(Data on finding visible targets)
— start —
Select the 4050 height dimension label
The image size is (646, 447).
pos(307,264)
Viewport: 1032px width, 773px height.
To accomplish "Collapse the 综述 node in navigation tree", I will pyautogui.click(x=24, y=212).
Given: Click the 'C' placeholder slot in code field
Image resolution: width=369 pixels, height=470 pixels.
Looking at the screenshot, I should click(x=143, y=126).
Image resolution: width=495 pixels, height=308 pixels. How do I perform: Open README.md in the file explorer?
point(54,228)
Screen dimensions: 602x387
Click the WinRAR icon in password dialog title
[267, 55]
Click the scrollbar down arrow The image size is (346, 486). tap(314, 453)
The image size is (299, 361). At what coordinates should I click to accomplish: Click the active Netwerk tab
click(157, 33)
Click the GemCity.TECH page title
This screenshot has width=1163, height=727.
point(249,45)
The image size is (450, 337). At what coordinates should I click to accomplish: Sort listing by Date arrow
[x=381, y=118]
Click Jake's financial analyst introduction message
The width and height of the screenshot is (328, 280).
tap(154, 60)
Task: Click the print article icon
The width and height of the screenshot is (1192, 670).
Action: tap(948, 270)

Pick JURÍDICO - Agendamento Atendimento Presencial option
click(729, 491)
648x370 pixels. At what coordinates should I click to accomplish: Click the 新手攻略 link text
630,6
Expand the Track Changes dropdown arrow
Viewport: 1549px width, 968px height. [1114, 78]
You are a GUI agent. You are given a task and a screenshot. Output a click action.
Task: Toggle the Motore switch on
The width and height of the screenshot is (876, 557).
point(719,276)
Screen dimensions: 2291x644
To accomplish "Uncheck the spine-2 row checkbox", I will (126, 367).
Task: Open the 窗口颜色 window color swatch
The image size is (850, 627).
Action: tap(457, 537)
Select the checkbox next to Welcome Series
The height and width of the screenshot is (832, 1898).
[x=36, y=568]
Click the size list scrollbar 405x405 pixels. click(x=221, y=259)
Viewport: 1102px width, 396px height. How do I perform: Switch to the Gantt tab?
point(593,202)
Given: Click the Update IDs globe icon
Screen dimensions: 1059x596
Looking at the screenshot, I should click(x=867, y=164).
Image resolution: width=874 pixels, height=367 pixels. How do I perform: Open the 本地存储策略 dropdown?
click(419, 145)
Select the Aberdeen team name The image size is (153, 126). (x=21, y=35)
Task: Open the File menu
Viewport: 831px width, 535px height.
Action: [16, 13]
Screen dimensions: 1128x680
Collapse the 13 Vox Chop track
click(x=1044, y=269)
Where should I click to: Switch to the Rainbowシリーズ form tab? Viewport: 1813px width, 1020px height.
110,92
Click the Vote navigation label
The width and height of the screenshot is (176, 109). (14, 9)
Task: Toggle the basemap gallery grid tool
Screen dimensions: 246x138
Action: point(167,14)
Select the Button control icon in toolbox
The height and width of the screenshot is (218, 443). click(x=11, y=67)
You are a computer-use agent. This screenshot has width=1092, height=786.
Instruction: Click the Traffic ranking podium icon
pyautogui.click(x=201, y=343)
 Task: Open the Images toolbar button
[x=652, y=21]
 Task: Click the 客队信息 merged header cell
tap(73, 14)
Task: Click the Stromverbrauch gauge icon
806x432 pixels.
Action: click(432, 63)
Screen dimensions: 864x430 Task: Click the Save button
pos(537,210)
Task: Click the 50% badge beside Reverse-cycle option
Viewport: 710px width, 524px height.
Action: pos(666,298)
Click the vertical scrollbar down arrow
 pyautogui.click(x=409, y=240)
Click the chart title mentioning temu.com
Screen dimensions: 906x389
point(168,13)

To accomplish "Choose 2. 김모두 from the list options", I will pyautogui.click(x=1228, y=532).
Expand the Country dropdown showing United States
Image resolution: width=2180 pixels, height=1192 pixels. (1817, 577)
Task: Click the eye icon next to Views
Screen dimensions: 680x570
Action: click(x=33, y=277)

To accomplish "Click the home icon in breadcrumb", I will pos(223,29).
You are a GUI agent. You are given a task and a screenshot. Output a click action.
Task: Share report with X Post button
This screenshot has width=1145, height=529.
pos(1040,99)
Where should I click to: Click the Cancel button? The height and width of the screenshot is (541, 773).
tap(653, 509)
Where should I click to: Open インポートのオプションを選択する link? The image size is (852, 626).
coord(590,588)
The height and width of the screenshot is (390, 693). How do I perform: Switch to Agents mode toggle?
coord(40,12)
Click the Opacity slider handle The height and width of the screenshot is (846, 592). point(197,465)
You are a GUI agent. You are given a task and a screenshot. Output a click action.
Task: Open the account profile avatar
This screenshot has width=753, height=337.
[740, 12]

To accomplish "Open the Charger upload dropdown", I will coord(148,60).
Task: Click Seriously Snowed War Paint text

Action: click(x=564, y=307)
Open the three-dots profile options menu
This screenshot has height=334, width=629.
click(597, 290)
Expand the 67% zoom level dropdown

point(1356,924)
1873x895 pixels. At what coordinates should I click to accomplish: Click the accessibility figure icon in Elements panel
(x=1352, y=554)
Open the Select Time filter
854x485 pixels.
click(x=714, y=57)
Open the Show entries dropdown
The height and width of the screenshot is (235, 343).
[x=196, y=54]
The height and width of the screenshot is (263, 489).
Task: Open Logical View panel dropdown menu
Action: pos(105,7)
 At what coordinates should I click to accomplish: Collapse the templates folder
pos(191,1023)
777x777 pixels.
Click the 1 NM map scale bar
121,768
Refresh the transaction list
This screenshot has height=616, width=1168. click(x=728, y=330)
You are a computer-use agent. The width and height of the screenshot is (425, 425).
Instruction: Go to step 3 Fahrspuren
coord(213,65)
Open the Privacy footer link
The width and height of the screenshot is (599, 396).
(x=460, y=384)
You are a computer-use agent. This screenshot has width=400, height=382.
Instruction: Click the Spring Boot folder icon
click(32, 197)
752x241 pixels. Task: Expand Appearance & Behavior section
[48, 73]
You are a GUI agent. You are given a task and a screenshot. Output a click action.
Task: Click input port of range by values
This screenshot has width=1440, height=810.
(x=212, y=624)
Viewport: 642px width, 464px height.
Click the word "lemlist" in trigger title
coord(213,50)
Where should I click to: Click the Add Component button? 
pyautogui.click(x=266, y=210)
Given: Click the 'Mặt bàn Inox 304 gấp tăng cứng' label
— end —
DO THIS: Copy out all of the lines above word for word, changing nothing.

TASK ANSWER:
Select the 4050 height dimension label
The image size is (646, 447).
pos(307,264)
Viewport: 1032px width, 773px height.
To accomplish "Collapse the 综述 node in navigation tree", I will pyautogui.click(x=24, y=212).
Given: Click the 'C' placeholder slot in code field
Image resolution: width=369 pixels, height=470 pixels.
Looking at the screenshot, I should click(x=143, y=126).
Image resolution: width=495 pixels, height=308 pixels. How do I perform: Open README.md in the file explorer?
point(54,228)
Screen dimensions: 602x387
Click the WinRAR icon in password dialog title
[267, 55]
Click the scrollbar down arrow The image size is (346, 486). tap(314, 453)
The image size is (299, 361). At what coordinates should I click to accomplish: Click the active Netwerk tab
click(157, 33)
Click the GemCity.TECH page title
This screenshot has width=1163, height=727.
point(249,45)
The image size is (450, 337). At what coordinates should I click to accomplish: Sort listing by Date arrow
[x=381, y=118]
Click Jake's financial analyst introduction message
The width and height of the screenshot is (328, 280).
tap(154, 60)
Task: Click the print article icon
The width and height of the screenshot is (1192, 670).
Action: tap(948, 270)

Pick JURÍDICO - Agendamento Atendimento Presencial option
click(729, 491)
648x370 pixels. At what coordinates should I click to accomplish: Click the 新手攻略 link text
630,6
Expand the Track Changes dropdown arrow
Viewport: 1549px width, 968px height. [1114, 78]
You are a GUI agent. You are given a task and a screenshot. Output a click action.
Task: Toggle the Motore switch on
The width and height of the screenshot is (876, 557).
point(719,276)
Screen dimensions: 2291x644
To accomplish "Uncheck the spine-2 row checkbox", I will (126, 367).
Task: Open the 窗口颜色 window color swatch
The image size is (850, 627).
Action: tap(457, 537)
Select the checkbox next to Welcome Series
The height and width of the screenshot is (832, 1898).
[x=36, y=568]
Click the size list scrollbar 405x405 pixels. click(x=221, y=259)
Viewport: 1102px width, 396px height. How do I perform: Switch to the Gantt tab?
point(593,202)
Given: Click the Update IDs globe icon
Screen dimensions: 1059x596
Looking at the screenshot, I should click(x=867, y=164).
Image resolution: width=874 pixels, height=367 pixels. How do I perform: Open the 本地存储策略 dropdown?
click(419, 145)
Select the Aberdeen team name The image size is (153, 126). (x=21, y=35)
Task: Open the File menu
Viewport: 831px width, 535px height.
Action: [16, 13]
Screen dimensions: 1128x680
Collapse the 13 Vox Chop track
click(x=1044, y=269)
Where should I click to: Switch to the Rainbowシリーズ form tab? Viewport: 1813px width, 1020px height.
110,92
Click the Vote navigation label
The width and height of the screenshot is (176, 109). (14, 9)
Task: Toggle the basemap gallery grid tool
Screen dimensions: 246x138
Action: point(167,14)
Select the Button control icon in toolbox
The height and width of the screenshot is (218, 443). click(x=11, y=67)
You are a computer-use agent. This screenshot has width=1092, height=786.
Instruction: Click the Traffic ranking podium icon
pyautogui.click(x=201, y=343)
 Task: Open the Images toolbar button
[x=652, y=21]
 Task: Click the 客队信息 merged header cell
tap(73, 14)
Task: Click the Stromverbrauch gauge icon
806x432 pixels.
Action: click(432, 63)
Screen dimensions: 864x430 Task: Click the Save button
pos(537,210)
Task: Click the 50% badge beside Reverse-cycle option
Viewport: 710px width, 524px height.
Action: pos(666,298)
Click the vertical scrollbar down arrow
 pyautogui.click(x=409, y=240)
Click the chart title mentioning temu.com
Screen dimensions: 906x389
point(168,13)

To accomplish "Choose 2. 김모두 from the list options", I will pyautogui.click(x=1228, y=532).
Expand the Country dropdown showing United States
Image resolution: width=2180 pixels, height=1192 pixels. (1817, 577)
Task: Click the eye icon next to Views
Screen dimensions: 680x570
Action: click(x=33, y=277)

To accomplish "Click the home icon in breadcrumb", I will pos(223,29).
You are a GUI agent. You are given a task and a screenshot. Output a click action.
Task: Share report with X Post button
This screenshot has width=1145, height=529.
pos(1040,99)
Where should I click to: Click the Cancel button? The height and width of the screenshot is (541, 773).
tap(653, 509)
Where should I click to: Open インポートのオプションを選択する link? The image size is (852, 626).
coord(590,588)
The height and width of the screenshot is (390, 693). How do I perform: Switch to Agents mode toggle?
coord(40,12)
Click the Opacity slider handle The height and width of the screenshot is (846, 592). point(197,465)
You are a GUI agent. You are given a task and a screenshot. Output a click action.
Task: Open the account profile avatar
This screenshot has width=753, height=337.
[740, 12]

To accomplish "Open the Charger upload dropdown", I will coord(148,60).
Task: Click Seriously Snowed War Paint text

Action: click(x=564, y=307)
Open the three-dots profile options menu
This screenshot has height=334, width=629.
click(597, 290)
Expand the 67% zoom level dropdown

point(1356,924)
1873x895 pixels. At what coordinates should I click to accomplish: Click the accessibility figure icon in Elements panel
(x=1352, y=554)
Open the Select Time filter
854x485 pixels.
click(x=714, y=57)
Open the Show entries dropdown
The height and width of the screenshot is (235, 343).
[x=196, y=54]
The height and width of the screenshot is (263, 489).
Task: Open Logical View panel dropdown menu
Action: pos(105,7)
 At what coordinates should I click to accomplish: Collapse the templates folder
pos(191,1023)
777x777 pixels.
Click the 1 NM map scale bar
121,768
Refresh the transaction list
This screenshot has height=616, width=1168. click(x=728, y=330)
You are a computer-use agent. The width and height of the screenshot is (425, 425).
Instruction: Go to step 3 Fahrspuren
coord(213,65)
Open the Privacy footer link
The width and height of the screenshot is (599, 396).
(x=460, y=384)
You are a computer-use agent. This screenshot has width=400, height=382.
Instruction: Click the Spring Boot folder icon
click(32, 197)
752x241 pixels. Task: Expand Appearance & Behavior section
[48, 73]
You are a GUI agent. You are given a task and a screenshot. Output a click action.
Task: Click input port of range by values
This screenshot has width=1440, height=810.
(x=212, y=624)
Viewport: 642px width, 464px height.
Click the word "lemlist" in trigger title
coord(213,50)
Where should I click to: Click the Add Component button? 
pyautogui.click(x=266, y=210)
Given: Click the 'Mặt bàn Inox 304 gấp tăng cứng' label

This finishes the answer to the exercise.